B. The Owner desires to acquire
hotels to be operated by Marriott or one of its affiliates.
Marriott desires to have additional hotels managed by Marriott or
its affiliates. In consideration of the foregoing, the Owner and
Marriott currently desire to have a strategic relationship between
them which will further the goals and objectives of both
parties.
C. Marriott and the Owner mutually
believe that the strategic relationship between them will further
the goals and interests of each of them. Marriott and the Owner
further mutually believe that it is in the best interests of each
of them that the terms of the strategic relationship between them
remain flexible, non-binding and subject to change or cancellation
by either party, except as otherwise set forth in this
Agreement.
In consideration of the foregoing,
and in order to promote their mutual and joint interests, the Owner
and Marriott hereby agree as follows:
1. Agreement.
Marriott covenants and agrees that
for the period beginning on July 1, 2004 and ending on June 30,
2006 (the “Term”), Marriott will not enter into any
Marriott Restricted Agreement. Notwithstanding the foregoing,
Marriott retains the right to enter into written agreements
affecting opportunities in any geographic area comprised of less
than 10% of the United States by population. The Owner covenants
and agrees that during the Term, the Owner will not enter into any
Owner Restricted Agreement. Notwithstanding the foregoing, the
Owner retains the right to enter into written agreements affecting
opportunities in geographic areas comprised of less than 10% of the
United States by population. For the avoidance of doubt, the
foregoing is not intended to modify or affect (i) any duty of
Marriott to an owner or franchisee under any existing management or
franchise agreements or other currently existing arrangement or
(ii) either party’s right to enter into any agreement with
any third party to acquire, develop, buy or sell, or manage hotels
in any given location provided that such agreement is not a
Marriott Restricted Agreement or an Owner Restricted
Agreement.
(a) a “Marriott Restricted
Agreement” means a written agreement or series of written
agreements that require Marriott to grant any third party the right
to receive information from Marriott concerning opportunities to
purchase full service, urban select service or urban extended stay
hotel in the United States, or in any region thereof, prior to such
opportunities being presented to Owner;
(b) an “Owner Restricted
Agreement” means a written agreement or series of written
agreements that require Owner to grant any third party the right to
receive information from Owner concerning potential opportunities
to provide hotel management services for full service, urban select
service or urban extended-stay hotels in the United States, or in
any region thereof, prior to such opportunity being presented to
Marriott; and
(c) “Urban select
service” or “urban extended stay” hotels shall
mean those select service and extended stay hotels located in
central business districts in cities with a population of not less
than five hundred thousand (500,000) persons as determined by the
most currently available U.S. census tract maps.
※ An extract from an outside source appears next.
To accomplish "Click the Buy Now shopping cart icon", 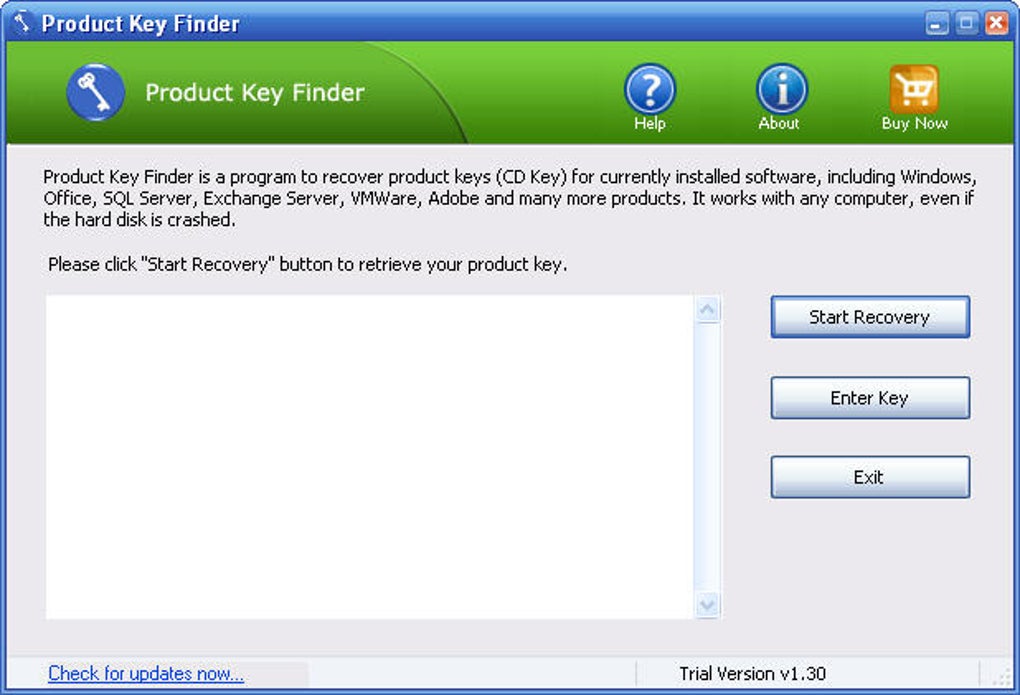I will coord(914,89).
2. Representations and Warranties
of the Owner. The Owner
represents and warrants to Marriott as follows as of the Effective
Date:
(a) The Owner has been duly
incorporated, is validly existing and is in good standing in the
State of Maryland and has been duly qualified to transact business
and is in good standing in each jurisdiction in which the nature of
its business so requires. The Owner has all the requisite power and
authority to enter into and comply with its obligations under this
Agreement.
(b) The execution, delivery and
performance of this Agreement and all of the documents and
instruments required hereby are within the power of the Owner and
have been duly authorized by all necessary action of the Owner.
This Agreement is, and the other documents and instruments required
hereby will be, when executed and delivered by the Owner, the valid
and binding obligations of the Owner, enforceable against the Owner
in accordance with their respective terms.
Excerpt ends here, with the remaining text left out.